Coping with Adverse Selection. Both proposals would allow seniors to choose to opt into the new arrangement or continue in their current status. And any time people exercise such choices, there is the danger that only the sick will join (adverse selection) making average program costs much higher than originally anticipated. With Bush this is less of a problem because seniors would choose among comprehensive health plans. With Gore, it is a big problem because when drug coverage is sold as a separate benefit, the risk is that only those with high drug costs will be willing to pay the additional premium.

Controlling Drug Costs. If the experience of the past is any guide, both these proposals will cost more than their proponents originally projected. What are the likely methods of dealing with these rising costs?

  • Gore would explicitly rely on pharmacy benefit managers (PBMs), which function like an HMO for drugs. But PBMs are also likely under the competing health plan options in the Bush proposal.
  • Even without PBMs, both plans would probably also rely on drug formularies - where only certain drugs are covered under the plan and other drugs are either not available or would require greater out-of-pocket payments from patients.
  • A third technique is to use the bargaining power of an insurer representing a large share of the market; and these techniques are often combined with restrictive drug formularies.
  • A fourth technique, common elsewhere around the world, is direct government control of drug prices.

Dangerous Side Effects from Cost Controls. The danger in all of these techniques is that seniors will not have access to the newest and latest drugs. Even without reform, increased availability of new drugs is having a remarkable impact on the elderly. They partly explain why:

  • The proportion of Americans age 65 or older with a chronic disability declined from 24 percent in 1982 to 21 percent in 1994.
  • Occupancy in nursing homes declined by 14 percent among persons ages 65 to 74, 21 percent among persons ages 75 to 84 and 13 percent among those ages 85 and older.

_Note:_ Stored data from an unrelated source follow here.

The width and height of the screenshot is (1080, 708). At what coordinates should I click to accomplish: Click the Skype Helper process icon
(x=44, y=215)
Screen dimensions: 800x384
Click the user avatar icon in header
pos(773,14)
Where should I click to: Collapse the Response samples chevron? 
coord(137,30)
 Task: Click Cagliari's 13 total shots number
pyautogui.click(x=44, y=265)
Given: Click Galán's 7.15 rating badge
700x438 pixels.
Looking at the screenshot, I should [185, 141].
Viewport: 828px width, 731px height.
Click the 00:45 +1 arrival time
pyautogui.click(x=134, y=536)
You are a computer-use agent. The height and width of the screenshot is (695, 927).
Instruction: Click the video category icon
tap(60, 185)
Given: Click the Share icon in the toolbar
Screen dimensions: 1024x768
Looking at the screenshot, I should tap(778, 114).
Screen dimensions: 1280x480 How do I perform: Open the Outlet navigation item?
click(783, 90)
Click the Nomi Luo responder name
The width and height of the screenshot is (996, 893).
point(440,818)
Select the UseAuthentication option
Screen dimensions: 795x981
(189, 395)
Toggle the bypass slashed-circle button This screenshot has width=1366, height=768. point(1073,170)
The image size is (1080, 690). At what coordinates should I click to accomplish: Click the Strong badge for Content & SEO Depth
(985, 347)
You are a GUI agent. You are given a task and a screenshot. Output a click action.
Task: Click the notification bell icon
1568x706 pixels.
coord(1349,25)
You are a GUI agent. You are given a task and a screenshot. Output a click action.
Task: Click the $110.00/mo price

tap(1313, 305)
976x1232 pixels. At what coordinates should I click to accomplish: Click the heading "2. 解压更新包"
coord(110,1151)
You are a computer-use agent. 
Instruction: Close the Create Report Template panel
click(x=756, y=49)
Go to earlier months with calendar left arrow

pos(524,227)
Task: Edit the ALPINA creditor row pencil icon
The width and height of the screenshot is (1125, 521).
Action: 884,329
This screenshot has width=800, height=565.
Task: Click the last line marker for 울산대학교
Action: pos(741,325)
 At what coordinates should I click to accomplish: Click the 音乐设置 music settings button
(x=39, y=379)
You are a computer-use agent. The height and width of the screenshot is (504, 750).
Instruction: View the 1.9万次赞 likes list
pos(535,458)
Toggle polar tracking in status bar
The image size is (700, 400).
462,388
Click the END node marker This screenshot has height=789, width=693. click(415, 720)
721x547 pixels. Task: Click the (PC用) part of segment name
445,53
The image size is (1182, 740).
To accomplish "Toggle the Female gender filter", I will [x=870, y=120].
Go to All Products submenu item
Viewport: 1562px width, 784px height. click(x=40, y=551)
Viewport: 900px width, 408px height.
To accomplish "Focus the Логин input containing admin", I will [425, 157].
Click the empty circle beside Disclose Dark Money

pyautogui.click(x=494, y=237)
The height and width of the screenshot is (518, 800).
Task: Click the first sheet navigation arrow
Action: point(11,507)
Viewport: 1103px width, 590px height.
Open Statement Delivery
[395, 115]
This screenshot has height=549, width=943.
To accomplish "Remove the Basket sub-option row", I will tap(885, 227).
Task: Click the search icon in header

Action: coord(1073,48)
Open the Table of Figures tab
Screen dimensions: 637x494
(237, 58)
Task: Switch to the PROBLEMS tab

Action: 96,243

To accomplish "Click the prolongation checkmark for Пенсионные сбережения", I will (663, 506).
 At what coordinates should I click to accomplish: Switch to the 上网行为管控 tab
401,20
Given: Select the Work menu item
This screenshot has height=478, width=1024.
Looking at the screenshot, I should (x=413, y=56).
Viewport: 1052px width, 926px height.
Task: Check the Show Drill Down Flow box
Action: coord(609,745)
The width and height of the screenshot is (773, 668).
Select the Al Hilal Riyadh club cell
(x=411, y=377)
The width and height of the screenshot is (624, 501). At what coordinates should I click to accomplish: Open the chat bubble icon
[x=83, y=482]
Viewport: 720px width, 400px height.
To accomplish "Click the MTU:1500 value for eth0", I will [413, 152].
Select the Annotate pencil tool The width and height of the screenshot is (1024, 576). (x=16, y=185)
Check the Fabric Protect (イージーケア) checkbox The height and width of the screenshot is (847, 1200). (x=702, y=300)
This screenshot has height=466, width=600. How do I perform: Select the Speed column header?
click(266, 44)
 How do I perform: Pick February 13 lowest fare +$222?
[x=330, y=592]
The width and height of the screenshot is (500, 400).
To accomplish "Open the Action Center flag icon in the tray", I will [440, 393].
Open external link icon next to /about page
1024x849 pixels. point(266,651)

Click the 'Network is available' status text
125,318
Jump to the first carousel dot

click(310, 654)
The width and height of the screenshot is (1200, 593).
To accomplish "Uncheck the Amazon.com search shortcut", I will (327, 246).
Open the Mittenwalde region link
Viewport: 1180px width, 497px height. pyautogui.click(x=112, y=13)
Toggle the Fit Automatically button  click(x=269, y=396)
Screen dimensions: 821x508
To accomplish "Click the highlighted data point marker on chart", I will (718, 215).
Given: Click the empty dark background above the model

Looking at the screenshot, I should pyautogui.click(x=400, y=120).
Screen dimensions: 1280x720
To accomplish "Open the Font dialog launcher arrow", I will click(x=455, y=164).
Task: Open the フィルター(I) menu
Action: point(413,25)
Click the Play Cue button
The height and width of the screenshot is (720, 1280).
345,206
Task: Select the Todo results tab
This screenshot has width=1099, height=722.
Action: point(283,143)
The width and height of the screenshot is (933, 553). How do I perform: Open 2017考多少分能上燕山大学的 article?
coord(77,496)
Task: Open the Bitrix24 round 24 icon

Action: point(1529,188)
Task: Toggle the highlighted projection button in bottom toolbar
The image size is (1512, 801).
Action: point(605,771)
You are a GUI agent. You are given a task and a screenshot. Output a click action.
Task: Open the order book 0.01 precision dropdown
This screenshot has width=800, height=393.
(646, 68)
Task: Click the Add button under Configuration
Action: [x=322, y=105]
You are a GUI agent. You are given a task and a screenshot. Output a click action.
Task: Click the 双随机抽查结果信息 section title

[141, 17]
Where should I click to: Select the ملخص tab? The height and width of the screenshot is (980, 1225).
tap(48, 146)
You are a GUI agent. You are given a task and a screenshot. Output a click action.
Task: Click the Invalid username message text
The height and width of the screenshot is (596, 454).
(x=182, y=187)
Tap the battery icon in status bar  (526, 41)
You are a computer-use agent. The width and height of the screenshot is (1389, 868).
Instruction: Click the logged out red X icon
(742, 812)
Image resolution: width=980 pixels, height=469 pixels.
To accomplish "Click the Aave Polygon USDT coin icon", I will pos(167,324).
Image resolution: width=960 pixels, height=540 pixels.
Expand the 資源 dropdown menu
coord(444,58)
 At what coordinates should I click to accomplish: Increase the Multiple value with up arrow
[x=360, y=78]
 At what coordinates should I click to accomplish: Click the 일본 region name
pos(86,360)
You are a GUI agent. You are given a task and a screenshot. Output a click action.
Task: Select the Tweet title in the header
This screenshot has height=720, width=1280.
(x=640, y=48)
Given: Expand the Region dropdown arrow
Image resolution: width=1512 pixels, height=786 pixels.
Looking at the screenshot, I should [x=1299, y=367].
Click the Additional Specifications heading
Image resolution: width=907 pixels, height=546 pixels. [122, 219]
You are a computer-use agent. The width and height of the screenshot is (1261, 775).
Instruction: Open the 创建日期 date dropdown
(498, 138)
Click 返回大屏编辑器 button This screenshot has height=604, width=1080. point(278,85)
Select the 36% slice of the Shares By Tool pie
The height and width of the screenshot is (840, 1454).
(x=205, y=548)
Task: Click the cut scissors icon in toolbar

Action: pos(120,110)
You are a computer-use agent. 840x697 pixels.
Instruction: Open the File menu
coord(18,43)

Aggressive attempts to control drug costs could nip this progress in the bud. According to one study of pharmaceutical restrictions in managed care plans:

  • Reduced access to drugs led to more emergency room admissions, hospital stays and doctor visits for such illnesses as depression, heart disease, ulcers and diabetes.
  • Further, the elderly were twice as likely to be harmed by formulary limits as people under the age of 65.

Conclusion. No matter which proposal is adopted, there is a danger that political pressures will induce politicians to attempt to curtail drug costs in ways that are harmful to senior citizens. But because the proposal relies more on competition in the private sector and integrated health care delivery, the Bush plan is much less susceptible to such outcomes.